§ WHAT IS EXPECTED
Please show every line of the rows below that contains the word "Expand", copying each line in full.

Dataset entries
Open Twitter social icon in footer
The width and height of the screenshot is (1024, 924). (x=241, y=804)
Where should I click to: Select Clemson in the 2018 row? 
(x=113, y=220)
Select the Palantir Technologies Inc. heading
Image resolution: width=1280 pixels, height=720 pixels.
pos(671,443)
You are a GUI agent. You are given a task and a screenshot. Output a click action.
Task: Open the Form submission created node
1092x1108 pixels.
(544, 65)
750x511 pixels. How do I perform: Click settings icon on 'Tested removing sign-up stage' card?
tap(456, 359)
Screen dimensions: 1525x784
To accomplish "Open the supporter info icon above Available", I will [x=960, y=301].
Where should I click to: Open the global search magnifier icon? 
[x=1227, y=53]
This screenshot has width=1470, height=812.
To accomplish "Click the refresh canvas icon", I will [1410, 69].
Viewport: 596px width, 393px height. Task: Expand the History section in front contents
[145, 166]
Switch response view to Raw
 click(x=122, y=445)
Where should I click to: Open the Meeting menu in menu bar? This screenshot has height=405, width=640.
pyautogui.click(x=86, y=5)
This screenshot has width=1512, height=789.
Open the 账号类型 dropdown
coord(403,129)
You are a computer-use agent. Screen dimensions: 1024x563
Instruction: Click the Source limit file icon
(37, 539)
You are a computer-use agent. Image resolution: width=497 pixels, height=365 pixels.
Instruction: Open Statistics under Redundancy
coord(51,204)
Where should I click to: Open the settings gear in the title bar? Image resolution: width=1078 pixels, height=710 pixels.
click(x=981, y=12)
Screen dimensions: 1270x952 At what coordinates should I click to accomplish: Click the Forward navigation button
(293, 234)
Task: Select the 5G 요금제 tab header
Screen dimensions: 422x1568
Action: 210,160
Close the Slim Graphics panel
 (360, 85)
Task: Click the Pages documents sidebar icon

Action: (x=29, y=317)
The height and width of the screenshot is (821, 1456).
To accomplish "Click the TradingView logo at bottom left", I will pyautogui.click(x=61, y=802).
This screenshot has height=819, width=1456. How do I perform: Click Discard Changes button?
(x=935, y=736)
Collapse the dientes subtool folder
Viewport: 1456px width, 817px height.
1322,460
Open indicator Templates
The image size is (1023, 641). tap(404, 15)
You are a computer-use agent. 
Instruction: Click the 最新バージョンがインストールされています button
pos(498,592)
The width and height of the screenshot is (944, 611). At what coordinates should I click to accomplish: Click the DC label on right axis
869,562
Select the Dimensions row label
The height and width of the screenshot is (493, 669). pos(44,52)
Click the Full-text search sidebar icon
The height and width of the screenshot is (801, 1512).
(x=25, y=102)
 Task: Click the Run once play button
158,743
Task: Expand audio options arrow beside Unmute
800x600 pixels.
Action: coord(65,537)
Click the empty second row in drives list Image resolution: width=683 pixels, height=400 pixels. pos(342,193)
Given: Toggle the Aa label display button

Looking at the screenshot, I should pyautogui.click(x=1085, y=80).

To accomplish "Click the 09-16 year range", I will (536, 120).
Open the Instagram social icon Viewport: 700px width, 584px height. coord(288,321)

§ SOLUTION BELOW
Viewport: 596px width, 393px height. Task: Expand the History section in front contents
Task: Expand audio options arrow beside Unmute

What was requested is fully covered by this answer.